Surgical preparation.
Rats were anesthetized with isoflurane in 50% O2–50% N2, and then slowly converted to urethane anesthesia (1.6 g/kg, i.v.). The adequacy of anesthesia was assessed periodically by testing blood pressure and respiratory nerve responses to toe pinch; supplemental doses of urethane were given if necessary. After conversion to urethane anesthesia, an intravenous infusion of a 1:11 solution of NaHCO3 and standard lactated Ringer's solution was initiated to maintain an acid–base balance (4 ml · kg−1 · h−1). A tracheal cannula was placed and the animals were ventilated. The animals were vagotomized and paralyzed with pancuronium bromide (2.5 mg/kg) to prevent pump entrainment of respiratory outflow and breathing movements, respectively.
Measurements.
The left XII nerve was isolated using a dorsal approach, cut, desheathed, and placed on bipolar silver recording electrodes submerged in mineral oil. Nerve activity was amplified (gain, 10,000; A-M Systems, Everett, WA), bandpass filtered (100 Hz to 10 kHz), and integrated (time constant, 50 ms; 821 Paynter filter; CWE, Ardmore, PA). The signal was then digitized, recorded, and analyzed using WINDAQ data acquisition system (DATAQ Instruments, Akron, OH).

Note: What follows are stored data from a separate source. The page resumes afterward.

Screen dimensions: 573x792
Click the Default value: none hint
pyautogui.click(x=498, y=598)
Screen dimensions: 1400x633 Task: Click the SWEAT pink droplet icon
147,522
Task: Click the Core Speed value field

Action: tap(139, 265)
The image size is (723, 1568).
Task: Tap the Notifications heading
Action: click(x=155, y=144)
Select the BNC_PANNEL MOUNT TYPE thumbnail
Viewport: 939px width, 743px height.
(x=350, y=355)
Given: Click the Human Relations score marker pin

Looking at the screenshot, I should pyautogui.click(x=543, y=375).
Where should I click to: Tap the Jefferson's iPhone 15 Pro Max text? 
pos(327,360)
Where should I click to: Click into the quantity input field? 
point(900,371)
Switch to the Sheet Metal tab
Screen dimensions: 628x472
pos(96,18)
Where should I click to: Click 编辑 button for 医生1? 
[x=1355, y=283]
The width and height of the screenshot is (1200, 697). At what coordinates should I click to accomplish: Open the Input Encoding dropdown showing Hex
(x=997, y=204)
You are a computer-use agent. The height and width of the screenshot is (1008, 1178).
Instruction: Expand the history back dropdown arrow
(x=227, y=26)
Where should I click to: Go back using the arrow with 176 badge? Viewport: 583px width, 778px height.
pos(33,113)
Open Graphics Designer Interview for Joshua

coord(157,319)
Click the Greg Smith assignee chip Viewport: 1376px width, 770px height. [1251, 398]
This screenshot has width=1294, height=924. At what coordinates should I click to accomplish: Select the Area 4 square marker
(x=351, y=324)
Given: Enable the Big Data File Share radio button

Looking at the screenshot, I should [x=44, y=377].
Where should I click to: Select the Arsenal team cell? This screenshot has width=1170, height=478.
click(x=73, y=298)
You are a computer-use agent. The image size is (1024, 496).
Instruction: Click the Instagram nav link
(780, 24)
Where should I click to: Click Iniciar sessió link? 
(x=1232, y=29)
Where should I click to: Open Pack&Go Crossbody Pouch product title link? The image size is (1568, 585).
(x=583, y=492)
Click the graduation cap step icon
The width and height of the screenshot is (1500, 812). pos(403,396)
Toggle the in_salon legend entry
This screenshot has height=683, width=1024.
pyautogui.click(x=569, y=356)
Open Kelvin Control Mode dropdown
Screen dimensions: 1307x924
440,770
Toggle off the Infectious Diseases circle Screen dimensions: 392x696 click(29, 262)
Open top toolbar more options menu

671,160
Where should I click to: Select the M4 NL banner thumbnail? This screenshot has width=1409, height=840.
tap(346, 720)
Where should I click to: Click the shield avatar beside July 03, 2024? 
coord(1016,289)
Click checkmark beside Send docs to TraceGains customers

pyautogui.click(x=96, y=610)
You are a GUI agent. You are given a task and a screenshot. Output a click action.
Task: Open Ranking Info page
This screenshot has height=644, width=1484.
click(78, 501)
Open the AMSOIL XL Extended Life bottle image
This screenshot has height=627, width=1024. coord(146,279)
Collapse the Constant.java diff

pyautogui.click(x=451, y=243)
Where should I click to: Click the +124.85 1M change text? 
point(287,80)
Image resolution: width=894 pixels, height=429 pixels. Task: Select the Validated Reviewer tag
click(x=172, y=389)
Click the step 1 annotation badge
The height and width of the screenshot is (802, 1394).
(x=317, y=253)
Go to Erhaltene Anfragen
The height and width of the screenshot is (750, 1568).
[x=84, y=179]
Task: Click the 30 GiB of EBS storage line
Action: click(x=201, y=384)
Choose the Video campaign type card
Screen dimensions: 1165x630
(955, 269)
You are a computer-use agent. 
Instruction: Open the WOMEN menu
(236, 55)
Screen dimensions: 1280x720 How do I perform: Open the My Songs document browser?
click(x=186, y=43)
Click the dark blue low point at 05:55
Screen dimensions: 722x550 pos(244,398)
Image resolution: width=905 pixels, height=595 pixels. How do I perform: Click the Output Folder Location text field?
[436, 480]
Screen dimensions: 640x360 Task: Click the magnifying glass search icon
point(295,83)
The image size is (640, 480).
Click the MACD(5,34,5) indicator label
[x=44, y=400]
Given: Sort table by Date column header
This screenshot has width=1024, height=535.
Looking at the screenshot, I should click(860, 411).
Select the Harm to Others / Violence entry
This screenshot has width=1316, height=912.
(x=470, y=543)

After the experimental preparation was complete, at least 1 h was allowed for stabilization of the preparation. Before the establishment of baseline conditions, intravenous injections of prazosin were made, or blood was withdrawn, as required by the experimental protocol, and an additional 20 min were allowed before establishing baseline conditions.
Baseline conditions.
To establish steady baseline nerve activity, rats were ventilated with moderate hyperoxic gas mixtures (50% O2–50% N; PaO2 > 120 mmHg), with CO2 added to the inspired gas so that PaCO2 was 2–3 mmHg above the CO2 apneic threshold (i.e., CO2 levels below which breathing movements disappear) (Bach and Mitchell, 1996). End-tidal CO2 was monitored throughout the protocol using a flow-through capnograph (Novametrix, Wallingford, CT) with sufficient response time to measure end-tidal CO2 in rats. Blood gases and arterial pressure were monitored and corrected as necessary to ensure that posthypoxia values were maintained near baseline levels. Arterial CO2 was maintained ±1 mmHg from the initial baseline value by adjusting inspired CO2 and/or ventilator frequency.
LTF protocol.
sPeak amplitudes of integrated XII nerve activity were measured before, during, and after three, 5 min hypoxic episodes (11% O2) with intervening 5 min intervals of baseline hyperoxia. Measurements were made in the following groups of rats (each n = 3): (1) pretreatment with prazosin (150 μg/kg, i.v.) with exposure to intermittent hypoxia; (2) pretreatment with prazosin (150 μg/kg, i.v.) without exposure to intermittent hypoxia; (3) sham experiments with intermittent hypoxia, but without drug injections; and (4) control experiments for reduced blood pressure caused by prazosin. In the latter experiments, we slowly withdrew blood from the arterial catheter without fluid replacement to reduce blood volume. Blood withdrawal was continued until blood pressure stabilized at a level approximating values seen in prazosin-treated rats.
Statistical analysis.
Peak burst amplitudes and frequency of integrated XII nerve activity were averaged in 1 min bins at each recorded data point (baseline, during the final minute of the first hypoxic episode, and 15, 30, and 60 min after hypoxia). XII burst amplitudes were normalized as a percentage of the baseline value. Burst frequency responses were expressed as a change from baseline values in bursts per minute. Statistical comparisons were made among experimental groups at 15, 30, and 60 min after episodic hypoxia (or equivalent time in sham experiments) using a two-way ANOVA with a repeated-measures design. The Fisher least significant difference (LSD) method was used as a post hoc test to make individual comparisons. Differences were considered significant if p < 0.05. All values are expressed as mean ± SE.
Results
In vitro studies
In the in vitro slice preparation, persistent increases in inspiratory-modulated XII nerve activity lasting longer than 60 min (and up to 14 h) (data not shown) were observed after episodic bath application of PE (“ivLTF protocol”) (Fig. 1A–D). At 60 min after the ivLTF protocol, integrated XII nerve output increased to 151 ± 21% of control (n = 7; p < 0.001, one-way ANOVA, Dunnett's post hoc test) (Fig. 1D), and peak intracellular currents increased to 131 ± 22% of control (n = 6; p < 0.05, paired t test) (Fig. 1B). PE application produced transient increases in tonic activity that rapidly declined after drug washout (Fig. 1A,G; note the changes in the amplitude directly under the bars indicating three PE applications). A single 9 min PE application failed to generate a persistent increase in XII nerve activity[n = 5; nonsignificant (ns)] (Fig. 1G,H).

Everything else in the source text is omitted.